FINDINGS: There is re-demonstration of a large cystic space-occupying lesion (~ 4 x 5 cm) in the left temporal lobe. Mass effect over the adjacent brain, as described in the CT brain. It is of high signal intensity on T2 and low signal intensity on T1 weighted images. Mild peripheral enhancement is seen on the post-contrast study. An enhancing peripheral solid component is also seen at the posterolateral aspect of the lesion. No other focal brain lesion is seen. IMPRESSION: Large left temporal lobe space-occupying lesion (mainly cystic, with a small peripheral solid component) associated with mass effect over the adjacent brain; regarding the history of CA breast, possibility of cystic metastases should be considered. Another less likely possible differential can be a primary malignant glial tumor.

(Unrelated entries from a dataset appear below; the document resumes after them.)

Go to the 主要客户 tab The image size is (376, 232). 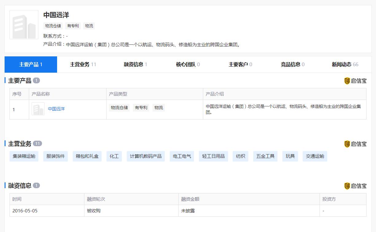240,64
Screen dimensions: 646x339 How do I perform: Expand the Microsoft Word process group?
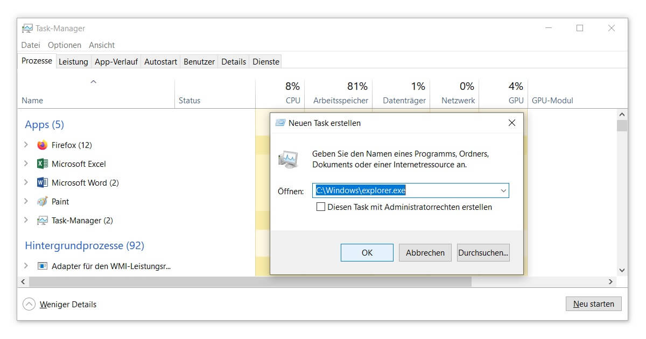26,183
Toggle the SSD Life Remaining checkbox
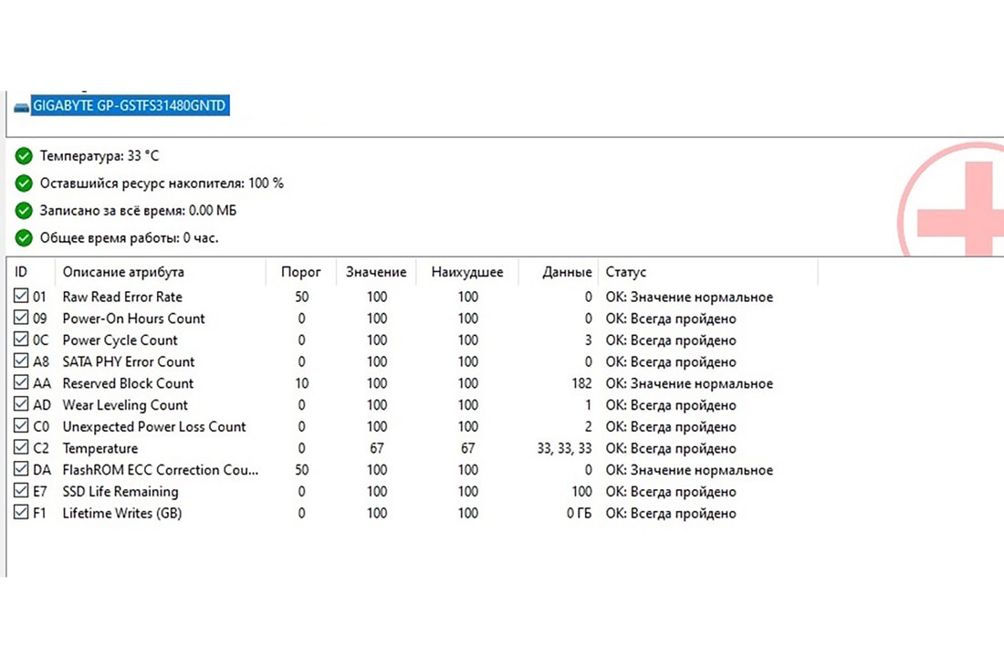 [x=22, y=492]
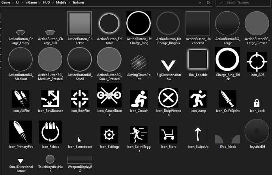Click the Icon_CancelDrone texture
Image resolution: width=272 pixels, height=175 pixels.
point(109,96)
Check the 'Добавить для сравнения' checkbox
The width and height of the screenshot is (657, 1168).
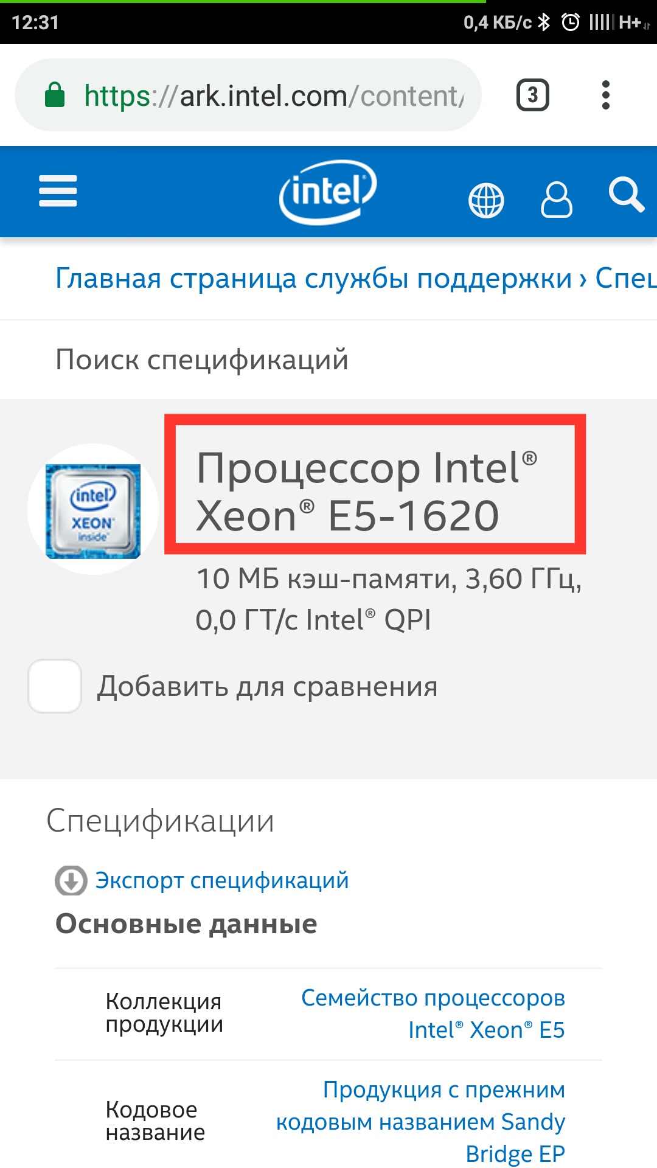(55, 686)
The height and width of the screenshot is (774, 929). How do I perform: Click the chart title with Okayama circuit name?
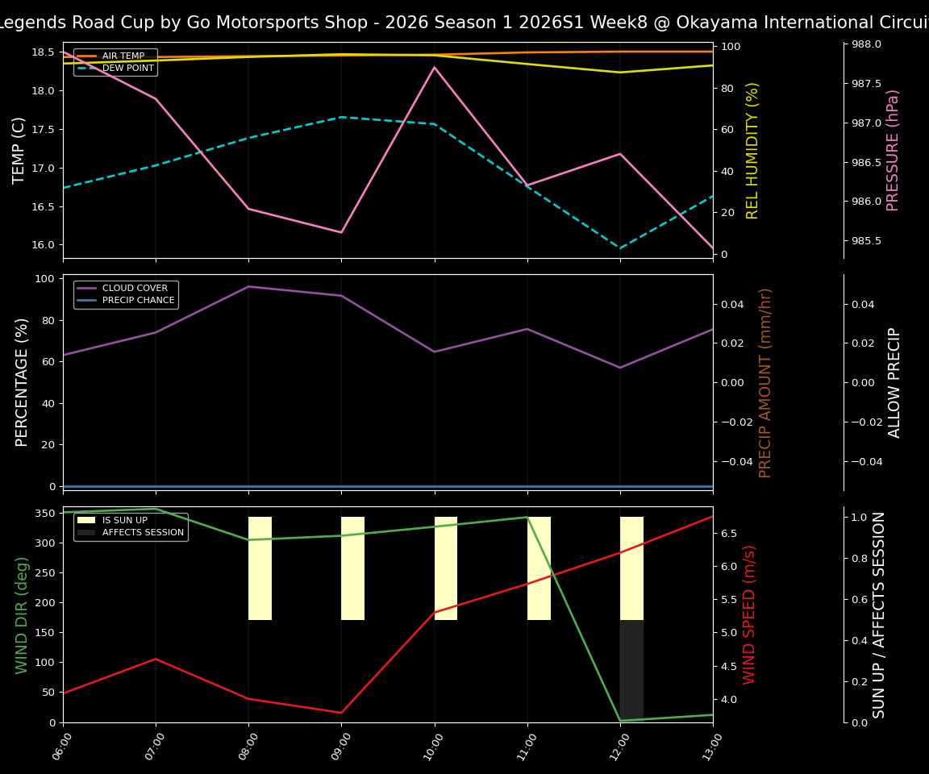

Status post left parietal craniotomy with removal of left temporal space-occupying lesion, leaving behind a small residual component. Mild reduction is seen in the midline shift; however, no significant change is seen in the degree of perilesional edema when compared with the previous MRI.
There is interval re-growth of a peripherally enhancing lobulated cystic lesion, in the left temporal lobe, associated with an interval increase in the mass effect on the surrounding brain and contralateral midline shift, Increased meningeal enhancement is seen in left parietal and temporal lobes. A large extra-calvarial subgaleal collection with an air-fluid level is seen in the left parietal region. Overall imaging features are suggestive of progressive disease.
Case Discussion
Histopathology of the cerebral lesion showed metastatic carcinoma consistent with primary high-grade ductal carcinoma breast. Extensive necrosis was seen in the tumor. The tumor was negative for estrogen receptors (ER-negative), and progesterone receptors (PR-negative) but strongly positive for HER-2 neu with a score of 3.